Oleh : Ir. Fachrizal
(Ical Long Enon)
Nun jauh disana di laut Cina Selatan terdapat Kampong Man dan nun jauh disana di negeri Cina terdapat asal mula Virus Corona.
Virus Corona dari Wuhan, China, tidak memiliki paspor dan tak ada yang kebal terhadapnya. Penyebarannya cepat mengglobal, mencapai nyaris 80 negara 93 ribu positif dan 3201 meninggal dunia dalam hampir 3 bulan, sehingga memicu kepanikan.
Namun, bahaya Corona di Indonesia terutama adalah bias informasi dan stigmatisasi terhadap pasien terinfeksi Covid-19, yang menandai ketidaksiapan menghadapi krisis dan gagal membangun komunikasi risiko yang terpercaya.
Organisasi Kesehatan Dunia (WHO) menekankan pentingnya komunikasi risiko, yang meliputi pertukaran informasi secara transparan antara otoritas, ahli, dan para pihak lain, dengan publik. Tujuan komunikasi risiko agar publik bisa memproteksi diri dan keluarga sehingga bisa meminimalkan dampak serta kekacauaan saat terjadinya wabah.
Masalahnya, narasi awal yang dibangun sejumlah pejabat pemerintah justru melonggarkan kewaspadaan, bahkan terkesan menolak risiko. Sejumlah pejabat dan tokoh masyarakat berulang kali mengatakan agar warga tenang dan karena tingkat kematian Corona rendah, kita aman karena doa, kebal, dan berbagai narasi lain yang tidak didasarkan fakta ilmiah.

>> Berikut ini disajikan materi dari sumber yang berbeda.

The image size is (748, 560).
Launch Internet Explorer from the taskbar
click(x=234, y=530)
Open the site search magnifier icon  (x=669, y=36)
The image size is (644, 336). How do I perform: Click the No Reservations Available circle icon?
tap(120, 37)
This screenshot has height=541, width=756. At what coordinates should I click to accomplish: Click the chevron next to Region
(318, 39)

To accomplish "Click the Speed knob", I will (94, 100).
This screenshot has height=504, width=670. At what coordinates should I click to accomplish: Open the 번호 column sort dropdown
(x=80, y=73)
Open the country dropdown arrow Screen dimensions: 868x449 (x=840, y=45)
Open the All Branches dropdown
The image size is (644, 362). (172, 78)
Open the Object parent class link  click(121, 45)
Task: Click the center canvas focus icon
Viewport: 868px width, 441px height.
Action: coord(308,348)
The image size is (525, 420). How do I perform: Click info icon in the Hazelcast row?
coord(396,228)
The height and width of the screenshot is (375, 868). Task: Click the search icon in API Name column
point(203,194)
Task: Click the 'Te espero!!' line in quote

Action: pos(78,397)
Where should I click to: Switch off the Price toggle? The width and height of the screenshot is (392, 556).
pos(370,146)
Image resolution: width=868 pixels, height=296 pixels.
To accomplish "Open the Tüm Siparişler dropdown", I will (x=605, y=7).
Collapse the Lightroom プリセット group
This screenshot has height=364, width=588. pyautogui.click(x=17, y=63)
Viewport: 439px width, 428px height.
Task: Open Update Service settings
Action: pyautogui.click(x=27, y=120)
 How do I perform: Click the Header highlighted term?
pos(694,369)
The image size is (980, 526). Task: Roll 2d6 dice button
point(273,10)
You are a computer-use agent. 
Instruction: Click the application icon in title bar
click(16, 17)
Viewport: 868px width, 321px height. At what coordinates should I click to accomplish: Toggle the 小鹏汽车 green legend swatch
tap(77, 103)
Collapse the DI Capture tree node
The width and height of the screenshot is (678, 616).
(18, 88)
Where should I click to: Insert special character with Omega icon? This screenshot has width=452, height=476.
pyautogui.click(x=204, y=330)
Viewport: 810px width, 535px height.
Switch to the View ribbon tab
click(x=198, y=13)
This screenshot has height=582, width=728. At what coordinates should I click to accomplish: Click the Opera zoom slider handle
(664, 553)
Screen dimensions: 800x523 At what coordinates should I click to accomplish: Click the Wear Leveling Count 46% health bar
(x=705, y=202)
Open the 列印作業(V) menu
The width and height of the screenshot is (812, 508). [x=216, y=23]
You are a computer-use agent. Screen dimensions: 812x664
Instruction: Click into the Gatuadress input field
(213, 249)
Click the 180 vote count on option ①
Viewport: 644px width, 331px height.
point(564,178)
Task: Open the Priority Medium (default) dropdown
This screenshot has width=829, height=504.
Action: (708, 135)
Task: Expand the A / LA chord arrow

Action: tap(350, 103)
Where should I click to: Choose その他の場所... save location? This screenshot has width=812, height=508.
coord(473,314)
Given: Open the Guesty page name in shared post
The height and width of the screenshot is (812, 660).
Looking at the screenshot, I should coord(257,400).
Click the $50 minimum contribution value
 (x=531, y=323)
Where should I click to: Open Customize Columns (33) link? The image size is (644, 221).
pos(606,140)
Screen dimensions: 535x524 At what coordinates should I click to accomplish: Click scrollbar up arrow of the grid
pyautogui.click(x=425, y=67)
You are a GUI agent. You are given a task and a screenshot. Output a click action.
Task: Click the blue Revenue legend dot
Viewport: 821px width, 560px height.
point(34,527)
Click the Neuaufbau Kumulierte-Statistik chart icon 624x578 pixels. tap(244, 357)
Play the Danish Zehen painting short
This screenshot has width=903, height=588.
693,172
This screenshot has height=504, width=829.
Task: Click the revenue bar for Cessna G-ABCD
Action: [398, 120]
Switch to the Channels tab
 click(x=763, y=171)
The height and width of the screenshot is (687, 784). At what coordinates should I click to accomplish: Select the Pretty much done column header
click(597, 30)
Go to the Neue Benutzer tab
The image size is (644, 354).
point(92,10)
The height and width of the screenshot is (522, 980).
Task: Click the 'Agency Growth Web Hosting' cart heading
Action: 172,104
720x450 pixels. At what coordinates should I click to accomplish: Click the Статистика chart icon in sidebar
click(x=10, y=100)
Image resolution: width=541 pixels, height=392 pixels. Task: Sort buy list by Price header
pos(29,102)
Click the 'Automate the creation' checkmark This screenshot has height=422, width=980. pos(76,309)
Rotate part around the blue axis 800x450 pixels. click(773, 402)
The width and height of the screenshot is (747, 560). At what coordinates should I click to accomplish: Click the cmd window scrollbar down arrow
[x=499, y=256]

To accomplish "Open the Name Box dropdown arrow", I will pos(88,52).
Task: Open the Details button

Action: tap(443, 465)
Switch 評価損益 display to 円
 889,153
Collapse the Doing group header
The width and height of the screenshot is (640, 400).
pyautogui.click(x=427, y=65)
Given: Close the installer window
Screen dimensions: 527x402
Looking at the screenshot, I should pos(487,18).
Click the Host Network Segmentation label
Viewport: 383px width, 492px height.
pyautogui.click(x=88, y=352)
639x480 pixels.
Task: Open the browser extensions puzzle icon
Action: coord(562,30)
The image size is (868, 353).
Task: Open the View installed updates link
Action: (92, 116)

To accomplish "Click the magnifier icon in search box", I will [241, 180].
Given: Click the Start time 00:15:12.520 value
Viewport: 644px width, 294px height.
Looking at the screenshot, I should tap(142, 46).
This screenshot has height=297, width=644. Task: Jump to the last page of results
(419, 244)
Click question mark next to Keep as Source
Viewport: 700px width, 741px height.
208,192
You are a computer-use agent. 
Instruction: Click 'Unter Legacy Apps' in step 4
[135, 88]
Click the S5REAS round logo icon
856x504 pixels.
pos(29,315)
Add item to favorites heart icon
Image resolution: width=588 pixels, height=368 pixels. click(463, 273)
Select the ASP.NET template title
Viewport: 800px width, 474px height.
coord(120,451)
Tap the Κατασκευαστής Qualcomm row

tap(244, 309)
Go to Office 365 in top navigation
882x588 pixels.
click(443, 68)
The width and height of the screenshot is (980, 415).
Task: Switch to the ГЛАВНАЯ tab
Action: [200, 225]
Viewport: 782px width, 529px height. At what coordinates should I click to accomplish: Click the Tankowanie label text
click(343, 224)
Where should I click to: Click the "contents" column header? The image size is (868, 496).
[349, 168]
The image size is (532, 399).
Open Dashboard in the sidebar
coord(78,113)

Narasi itu barangkali dibangun untuk menenangkan masyarakat dan meminimalkan dampak ekonomi. Namun, menyatakan ”jangan panik”, diulang berkali-kali pun, tidak akan bisa menenteramkan publik, kecuali otoritas bisa meyakinkan bahwa segalanya telah disiapkan dengan baik.
Semoga pihak berkepentingan di Kampong Man sudah memikirkan segala sesuatu untuk mengatasi kalau sampai Corona ini terjadi, dan semoga di penghujung musim utara virus tidak singgah di Kampung Man dan meminta kepada Allah SWT untuk menjauhkan virus tersebut masuk di Kampung Man.